Cale unterbrach nicht, was er gerade tat, nämlich einen Schemel in die Mitte des Zimmers zu rücken, und vielleicht half hier auch seine gebückte Haltung, die Illusion seiner Tarnung zu wahren.
„Ich werde natürlich das Übliche nehmen“, sagte er mit seiner unbeholfenen Stimme, und in dem gleichen gebieterischen Ton, den David immer an den Tag legte. Er machte sich an dem Schemel zu schaffen, als müsste er noch das perfekte Licht dafür finden. „Mademoiselle, ich werde heute Ihr Modell sein, um unsere Lektion zur Perspektive fortzusetzen. Die Krempe und der Winkel meines Huts werden hier ausgezeichnetes Lehrmaterial sein. Genau zu diesem Zweck habe ich ihn mir auch ausgeliehen. Sie werden Kohlestifte und ein paar weiche Bleistifte benötigen. Legen Sie die Ölfarben für heute beiseite, ich sagte Ihnen doch bereits, Sie werden diesen Pinsel heute nicht benötigen. Wie oft habe ich Ihnen schon gesagt, Sie müssen erst mit den Skizzen und Zeichnungen anfangen, bevor Sie auch nur an Gemälde denken können?“
Narcise zwang sich, etwas entspannter zu sein.
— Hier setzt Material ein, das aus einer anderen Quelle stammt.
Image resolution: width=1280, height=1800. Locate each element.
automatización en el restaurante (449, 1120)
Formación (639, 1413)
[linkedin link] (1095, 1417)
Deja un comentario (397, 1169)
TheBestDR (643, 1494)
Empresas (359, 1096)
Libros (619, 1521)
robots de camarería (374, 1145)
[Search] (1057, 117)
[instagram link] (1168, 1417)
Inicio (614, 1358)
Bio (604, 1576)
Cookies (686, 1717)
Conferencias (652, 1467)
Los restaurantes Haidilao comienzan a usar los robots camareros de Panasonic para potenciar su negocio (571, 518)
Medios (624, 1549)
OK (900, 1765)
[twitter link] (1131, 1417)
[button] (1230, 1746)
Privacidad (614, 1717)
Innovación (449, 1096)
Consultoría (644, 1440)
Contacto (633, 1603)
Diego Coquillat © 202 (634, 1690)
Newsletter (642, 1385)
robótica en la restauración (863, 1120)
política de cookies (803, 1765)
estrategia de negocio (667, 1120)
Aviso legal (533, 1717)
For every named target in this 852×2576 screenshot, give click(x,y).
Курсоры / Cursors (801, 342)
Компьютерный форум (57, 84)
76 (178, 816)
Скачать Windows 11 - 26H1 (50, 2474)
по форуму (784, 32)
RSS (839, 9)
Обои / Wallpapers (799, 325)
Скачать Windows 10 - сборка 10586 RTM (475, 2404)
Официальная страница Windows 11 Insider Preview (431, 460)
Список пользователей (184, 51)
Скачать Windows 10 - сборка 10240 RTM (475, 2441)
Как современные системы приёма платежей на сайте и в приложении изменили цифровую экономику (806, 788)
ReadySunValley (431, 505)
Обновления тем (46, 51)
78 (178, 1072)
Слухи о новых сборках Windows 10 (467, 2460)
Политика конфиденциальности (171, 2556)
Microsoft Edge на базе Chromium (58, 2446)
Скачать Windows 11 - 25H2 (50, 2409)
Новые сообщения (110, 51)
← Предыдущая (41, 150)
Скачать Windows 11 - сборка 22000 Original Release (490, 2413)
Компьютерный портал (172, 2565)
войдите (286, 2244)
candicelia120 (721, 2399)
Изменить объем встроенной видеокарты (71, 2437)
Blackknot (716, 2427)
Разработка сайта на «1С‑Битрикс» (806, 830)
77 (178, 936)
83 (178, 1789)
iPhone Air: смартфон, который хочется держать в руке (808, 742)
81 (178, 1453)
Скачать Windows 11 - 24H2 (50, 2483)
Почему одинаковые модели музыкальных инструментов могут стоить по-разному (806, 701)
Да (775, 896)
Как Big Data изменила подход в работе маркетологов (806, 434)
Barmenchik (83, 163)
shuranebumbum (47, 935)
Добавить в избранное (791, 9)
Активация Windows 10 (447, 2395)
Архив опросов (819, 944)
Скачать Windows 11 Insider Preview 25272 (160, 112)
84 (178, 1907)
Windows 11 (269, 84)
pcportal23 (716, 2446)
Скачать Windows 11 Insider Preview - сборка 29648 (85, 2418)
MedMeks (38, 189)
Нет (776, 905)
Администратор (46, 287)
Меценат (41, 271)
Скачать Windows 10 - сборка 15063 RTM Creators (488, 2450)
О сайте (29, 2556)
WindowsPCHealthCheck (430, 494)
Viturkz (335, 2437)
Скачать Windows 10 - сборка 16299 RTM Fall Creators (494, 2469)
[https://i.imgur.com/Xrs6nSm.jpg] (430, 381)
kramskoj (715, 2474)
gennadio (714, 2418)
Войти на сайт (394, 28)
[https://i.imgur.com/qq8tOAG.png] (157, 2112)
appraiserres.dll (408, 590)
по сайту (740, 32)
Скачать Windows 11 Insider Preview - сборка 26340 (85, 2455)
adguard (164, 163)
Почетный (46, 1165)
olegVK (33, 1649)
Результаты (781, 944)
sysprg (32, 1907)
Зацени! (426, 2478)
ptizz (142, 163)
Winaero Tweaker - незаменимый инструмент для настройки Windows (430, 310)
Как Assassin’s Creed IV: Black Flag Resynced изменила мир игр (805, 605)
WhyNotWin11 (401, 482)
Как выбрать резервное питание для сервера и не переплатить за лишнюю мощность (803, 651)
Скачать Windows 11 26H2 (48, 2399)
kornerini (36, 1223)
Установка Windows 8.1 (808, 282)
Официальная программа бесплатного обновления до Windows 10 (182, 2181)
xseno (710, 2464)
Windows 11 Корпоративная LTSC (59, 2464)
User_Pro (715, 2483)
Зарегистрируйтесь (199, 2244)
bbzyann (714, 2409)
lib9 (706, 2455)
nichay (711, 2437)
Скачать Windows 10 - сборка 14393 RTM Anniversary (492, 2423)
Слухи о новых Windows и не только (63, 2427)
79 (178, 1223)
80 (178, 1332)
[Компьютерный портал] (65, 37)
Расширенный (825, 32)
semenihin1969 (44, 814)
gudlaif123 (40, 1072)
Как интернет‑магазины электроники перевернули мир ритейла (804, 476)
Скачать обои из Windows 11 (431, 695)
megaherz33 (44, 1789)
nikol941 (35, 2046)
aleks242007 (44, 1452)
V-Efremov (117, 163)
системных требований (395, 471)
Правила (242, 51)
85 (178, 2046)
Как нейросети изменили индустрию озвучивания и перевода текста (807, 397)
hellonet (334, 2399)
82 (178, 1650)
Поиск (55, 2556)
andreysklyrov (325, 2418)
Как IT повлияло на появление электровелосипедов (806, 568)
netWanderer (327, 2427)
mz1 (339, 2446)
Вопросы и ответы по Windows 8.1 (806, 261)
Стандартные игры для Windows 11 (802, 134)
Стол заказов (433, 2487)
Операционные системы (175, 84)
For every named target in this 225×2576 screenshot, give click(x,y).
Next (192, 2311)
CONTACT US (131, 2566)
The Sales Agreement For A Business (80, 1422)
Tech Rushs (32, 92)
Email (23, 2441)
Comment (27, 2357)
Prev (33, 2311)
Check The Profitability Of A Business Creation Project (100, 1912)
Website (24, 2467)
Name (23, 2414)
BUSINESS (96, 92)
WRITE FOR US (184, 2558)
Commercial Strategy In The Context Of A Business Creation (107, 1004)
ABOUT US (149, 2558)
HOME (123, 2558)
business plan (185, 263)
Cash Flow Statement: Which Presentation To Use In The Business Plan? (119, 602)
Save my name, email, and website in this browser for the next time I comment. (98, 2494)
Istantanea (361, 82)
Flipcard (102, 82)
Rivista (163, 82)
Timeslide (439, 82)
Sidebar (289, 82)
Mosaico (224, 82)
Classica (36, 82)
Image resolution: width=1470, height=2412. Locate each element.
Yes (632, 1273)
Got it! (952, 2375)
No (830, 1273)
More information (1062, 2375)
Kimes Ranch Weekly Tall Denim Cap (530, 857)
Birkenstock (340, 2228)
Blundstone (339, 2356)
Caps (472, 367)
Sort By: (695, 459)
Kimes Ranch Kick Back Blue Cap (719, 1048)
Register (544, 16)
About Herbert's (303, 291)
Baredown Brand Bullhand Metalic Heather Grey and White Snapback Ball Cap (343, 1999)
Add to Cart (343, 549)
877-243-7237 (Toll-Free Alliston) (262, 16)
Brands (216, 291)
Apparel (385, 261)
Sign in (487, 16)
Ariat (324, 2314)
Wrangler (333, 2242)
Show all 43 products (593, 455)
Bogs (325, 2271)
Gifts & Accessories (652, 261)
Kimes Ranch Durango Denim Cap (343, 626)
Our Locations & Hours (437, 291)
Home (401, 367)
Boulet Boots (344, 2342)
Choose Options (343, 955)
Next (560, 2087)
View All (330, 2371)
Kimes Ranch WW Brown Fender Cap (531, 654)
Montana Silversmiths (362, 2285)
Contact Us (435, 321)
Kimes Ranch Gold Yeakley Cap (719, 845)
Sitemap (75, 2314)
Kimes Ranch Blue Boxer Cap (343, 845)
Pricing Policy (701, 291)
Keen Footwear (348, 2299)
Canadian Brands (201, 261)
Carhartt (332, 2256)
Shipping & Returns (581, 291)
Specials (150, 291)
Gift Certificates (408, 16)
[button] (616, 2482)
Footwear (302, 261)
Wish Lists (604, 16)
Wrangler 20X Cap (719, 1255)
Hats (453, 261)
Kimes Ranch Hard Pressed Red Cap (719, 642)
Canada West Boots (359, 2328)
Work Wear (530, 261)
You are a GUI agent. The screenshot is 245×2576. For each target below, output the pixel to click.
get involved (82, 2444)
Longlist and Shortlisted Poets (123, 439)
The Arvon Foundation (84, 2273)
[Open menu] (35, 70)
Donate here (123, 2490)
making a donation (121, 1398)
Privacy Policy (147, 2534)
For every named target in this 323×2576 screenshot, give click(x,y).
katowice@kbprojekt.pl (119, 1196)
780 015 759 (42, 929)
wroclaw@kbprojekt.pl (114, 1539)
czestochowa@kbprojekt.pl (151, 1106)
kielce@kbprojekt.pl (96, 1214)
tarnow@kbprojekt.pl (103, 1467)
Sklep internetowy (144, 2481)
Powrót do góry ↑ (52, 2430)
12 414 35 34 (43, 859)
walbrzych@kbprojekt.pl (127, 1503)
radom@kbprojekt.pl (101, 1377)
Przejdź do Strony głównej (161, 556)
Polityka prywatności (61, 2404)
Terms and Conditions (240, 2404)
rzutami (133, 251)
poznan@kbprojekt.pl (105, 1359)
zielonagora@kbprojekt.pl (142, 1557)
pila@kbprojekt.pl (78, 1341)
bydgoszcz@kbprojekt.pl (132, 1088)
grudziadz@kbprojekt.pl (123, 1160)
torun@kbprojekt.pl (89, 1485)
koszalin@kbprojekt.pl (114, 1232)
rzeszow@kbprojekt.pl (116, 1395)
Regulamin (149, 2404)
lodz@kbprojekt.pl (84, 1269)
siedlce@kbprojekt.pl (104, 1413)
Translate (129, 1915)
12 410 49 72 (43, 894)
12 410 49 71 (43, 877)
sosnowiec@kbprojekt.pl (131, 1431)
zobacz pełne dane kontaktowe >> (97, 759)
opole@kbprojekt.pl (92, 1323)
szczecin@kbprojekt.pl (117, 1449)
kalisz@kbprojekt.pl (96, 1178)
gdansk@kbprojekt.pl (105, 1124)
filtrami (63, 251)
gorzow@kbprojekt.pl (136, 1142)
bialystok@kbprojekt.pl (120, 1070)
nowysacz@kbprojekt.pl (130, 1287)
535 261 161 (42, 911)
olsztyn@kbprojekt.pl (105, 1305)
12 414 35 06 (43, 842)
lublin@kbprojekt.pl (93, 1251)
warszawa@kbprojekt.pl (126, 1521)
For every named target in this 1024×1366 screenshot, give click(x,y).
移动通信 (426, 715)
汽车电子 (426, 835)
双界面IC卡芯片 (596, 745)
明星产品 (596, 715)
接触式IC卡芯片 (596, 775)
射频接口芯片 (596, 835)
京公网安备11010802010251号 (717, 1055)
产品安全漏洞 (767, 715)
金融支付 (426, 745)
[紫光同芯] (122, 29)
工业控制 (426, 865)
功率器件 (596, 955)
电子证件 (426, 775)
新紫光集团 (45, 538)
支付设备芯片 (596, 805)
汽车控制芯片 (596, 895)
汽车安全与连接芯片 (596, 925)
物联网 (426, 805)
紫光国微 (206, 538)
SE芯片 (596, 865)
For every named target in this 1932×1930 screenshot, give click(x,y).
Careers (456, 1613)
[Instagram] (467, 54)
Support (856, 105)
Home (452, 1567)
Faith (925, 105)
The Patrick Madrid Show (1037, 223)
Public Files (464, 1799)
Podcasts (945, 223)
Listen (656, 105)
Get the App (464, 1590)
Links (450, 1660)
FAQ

Er klang genau, wie Monsieur David geklungen hätte. Cale hatte das hier offensichtlich gut vorbereitet – aber was hatte er nur vor? „Ich bitte um Verzeihung, Monsieur. Es ist nur, ich habe neue Farben bestellt und hatte gehofft, sie heute benutzen zu können.“
„Dass Frauen immer so ungeduldig sein müssen, nicht wahr?“, sprach Cale zu niemandem im Besonderen, aber von Belial kam ein leises, zustimmendes Glucksen.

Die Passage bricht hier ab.